HSP27 regulates TGF-β mediated lung fibroblast differentiation through the Smad3 and ERK pathways

Idiopathic pulmonary fibrosis (IPF) is a chronic lethal interstitial lung disease with unknown etiology. Recent studies have indicated that heat-shock protein 27 (HSP27) contributes to the pathogenesis of IPF through the regulation of epithelial-mesenchymal transition (EMT). However, the expression and role of HSP27 in fibroblasts during pulmonary fibrogenesis has not been investigated to date, at least to the best of our knowledge. In this study, we examined the expression of HSP27 in fibrotic lung tissue and fibroblasts from bleomycin (BLM)-challenged mice and human lung fibroblasts treated with transforming growth factor-beta (TGF-beta). The results revealed that the expression of HSP27 was significantly increased in fibrotic lung tissue and fibroblasts from BLM-challenged mice. In vitro, TGF-beta stimulated HSP27 expression in and the differentiation of human lung fibroblasts.

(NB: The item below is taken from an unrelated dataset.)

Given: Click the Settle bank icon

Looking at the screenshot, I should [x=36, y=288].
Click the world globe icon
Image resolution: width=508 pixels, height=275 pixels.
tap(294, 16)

The knockdown of Smad3 expression or nuclear factor-kappa B p65 subunit attenuated the TGF-beta-induced increase in HSP27 expression and the differentiation of human lung fibroblasts. In addition, the knockdown of HSP27 expression attenuated the TGF-beta-induced activation of ERK and Smad3, and inhibited the differentiation of human lung fibroblasts. On the whole, the findings of our study demonstrate that HSP27 expression is upregulated in lung fibroblasts during pulmonary fibrosis, and subsequently, HSP27 modulates lung fibroblast differentiation through the Smad3 and ERK pathways.